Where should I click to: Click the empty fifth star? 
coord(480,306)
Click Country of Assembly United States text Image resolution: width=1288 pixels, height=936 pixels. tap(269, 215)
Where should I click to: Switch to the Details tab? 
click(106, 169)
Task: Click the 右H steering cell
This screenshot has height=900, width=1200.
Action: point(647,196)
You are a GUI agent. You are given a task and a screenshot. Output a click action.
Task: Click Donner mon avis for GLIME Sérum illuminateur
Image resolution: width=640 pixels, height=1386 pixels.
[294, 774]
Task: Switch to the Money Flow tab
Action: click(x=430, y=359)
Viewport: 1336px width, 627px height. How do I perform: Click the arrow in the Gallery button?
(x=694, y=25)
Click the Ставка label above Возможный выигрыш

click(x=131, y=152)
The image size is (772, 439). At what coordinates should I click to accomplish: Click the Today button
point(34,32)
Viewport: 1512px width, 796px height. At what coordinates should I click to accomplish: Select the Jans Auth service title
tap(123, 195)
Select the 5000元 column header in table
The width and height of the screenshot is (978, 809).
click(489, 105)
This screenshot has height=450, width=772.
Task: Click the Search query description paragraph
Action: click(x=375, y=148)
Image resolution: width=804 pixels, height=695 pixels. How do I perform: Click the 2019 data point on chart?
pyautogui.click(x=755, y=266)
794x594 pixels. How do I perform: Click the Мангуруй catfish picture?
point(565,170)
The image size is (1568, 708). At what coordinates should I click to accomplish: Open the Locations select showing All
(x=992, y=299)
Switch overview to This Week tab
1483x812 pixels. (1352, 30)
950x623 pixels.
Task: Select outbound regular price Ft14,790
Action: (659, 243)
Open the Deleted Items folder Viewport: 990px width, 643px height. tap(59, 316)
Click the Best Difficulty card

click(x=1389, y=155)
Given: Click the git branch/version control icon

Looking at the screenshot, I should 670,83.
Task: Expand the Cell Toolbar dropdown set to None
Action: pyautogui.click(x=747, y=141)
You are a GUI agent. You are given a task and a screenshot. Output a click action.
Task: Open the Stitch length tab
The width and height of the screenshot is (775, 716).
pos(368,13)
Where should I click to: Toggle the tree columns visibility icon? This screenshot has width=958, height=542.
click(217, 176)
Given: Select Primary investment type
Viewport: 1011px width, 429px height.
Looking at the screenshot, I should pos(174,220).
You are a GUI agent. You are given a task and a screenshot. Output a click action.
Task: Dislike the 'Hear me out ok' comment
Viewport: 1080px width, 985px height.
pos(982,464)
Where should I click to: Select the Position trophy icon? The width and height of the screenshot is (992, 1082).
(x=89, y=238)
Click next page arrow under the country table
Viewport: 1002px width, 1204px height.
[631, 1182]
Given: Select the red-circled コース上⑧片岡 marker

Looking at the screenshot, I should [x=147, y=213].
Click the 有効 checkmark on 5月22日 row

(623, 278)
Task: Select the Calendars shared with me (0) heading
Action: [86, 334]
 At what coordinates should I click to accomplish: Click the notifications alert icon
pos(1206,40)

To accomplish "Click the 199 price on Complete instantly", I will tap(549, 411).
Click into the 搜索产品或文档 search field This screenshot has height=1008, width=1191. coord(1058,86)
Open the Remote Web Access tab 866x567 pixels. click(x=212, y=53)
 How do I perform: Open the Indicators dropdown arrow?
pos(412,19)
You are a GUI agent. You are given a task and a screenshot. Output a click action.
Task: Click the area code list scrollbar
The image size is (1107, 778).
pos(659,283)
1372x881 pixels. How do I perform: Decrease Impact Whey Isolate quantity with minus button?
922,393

________________________

- **WHAT TO DO**
Set down the material exactly, keeping every line.

- **SOLUTION FOR THIS EXERCISE**
Where should I click to: Click the empty fifth star? 
coord(480,306)
Click Country of Assembly United States text Image resolution: width=1288 pixels, height=936 pixels. tap(269, 215)
Where should I click to: Switch to the Details tab? 
click(106, 169)
Task: Click the 右H steering cell
This screenshot has height=900, width=1200.
Action: point(647,196)
You are a GUI agent. You are given a task and a screenshot. Output a click action.
Task: Click Donner mon avis for GLIME Sérum illuminateur
Image resolution: width=640 pixels, height=1386 pixels.
[294, 774]
Task: Switch to the Money Flow tab
Action: click(x=430, y=359)
Viewport: 1336px width, 627px height. How do I perform: Click the arrow in the Gallery button?
(x=694, y=25)
Click the Ставка label above Возможный выигрыш

click(x=131, y=152)
The image size is (772, 439). At what coordinates should I click to accomplish: Click the Today button
point(34,32)
Viewport: 1512px width, 796px height. At what coordinates should I click to accomplish: Select the Jans Auth service title
tap(123, 195)
Select the 5000元 column header in table
The width and height of the screenshot is (978, 809).
click(489, 105)
This screenshot has height=450, width=772.
Task: Click the Search query description paragraph
Action: click(x=375, y=148)
Image resolution: width=804 pixels, height=695 pixels. How do I perform: Click the 2019 data point on chart?
pyautogui.click(x=755, y=266)
794x594 pixels. How do I perform: Click the Мангуруй catfish picture?
point(565,170)
The image size is (1568, 708). At what coordinates should I click to accomplish: Open the Locations select showing All
(x=992, y=299)
Switch overview to This Week tab
1483x812 pixels. (1352, 30)
950x623 pixels.
Task: Select outbound regular price Ft14,790
Action: (659, 243)
Open the Deleted Items folder Viewport: 990px width, 643px height. tap(59, 316)
Click the Best Difficulty card

click(x=1389, y=155)
Given: Click the git branch/version control icon

Looking at the screenshot, I should 670,83.
Task: Expand the Cell Toolbar dropdown set to None
Action: pyautogui.click(x=747, y=141)
You are a GUI agent. You are given a task and a screenshot. Output a click action.
Task: Open the Stitch length tab
The width and height of the screenshot is (775, 716).
pos(368,13)
Where should I click to: Toggle the tree columns visibility icon? This screenshot has width=958, height=542.
click(217, 176)
Given: Select Primary investment type
Viewport: 1011px width, 429px height.
Looking at the screenshot, I should pos(174,220).
You are a GUI agent. You are given a task and a screenshot. Output a click action.
Task: Dislike the 'Hear me out ok' comment
Viewport: 1080px width, 985px height.
pos(982,464)
Where should I click to: Select the Position trophy icon? The width and height of the screenshot is (992, 1082).
(x=89, y=238)
Click next page arrow under the country table
Viewport: 1002px width, 1204px height.
[631, 1182]
Given: Select the red-circled コース上⑧片岡 marker

Looking at the screenshot, I should [x=147, y=213].
Click the 有効 checkmark on 5月22日 row

(623, 278)
Task: Select the Calendars shared with me (0) heading
Action: [86, 334]
 At what coordinates should I click to accomplish: Click the notifications alert icon
pos(1206,40)

To accomplish "Click the 199 price on Complete instantly", I will tap(549, 411).
Click into the 搜索产品或文档 search field This screenshot has height=1008, width=1191. coord(1058,86)
Open the Remote Web Access tab 866x567 pixels. click(x=212, y=53)
 How do I perform: Open the Indicators dropdown arrow?
pos(412,19)
You are a GUI agent. You are given a task and a screenshot. Output a click action.
Task: Click the area code list scrollbar
The image size is (1107, 778).
pos(659,283)
1372x881 pixels. How do I perform: Decrease Impact Whey Isolate quantity with minus button?
922,393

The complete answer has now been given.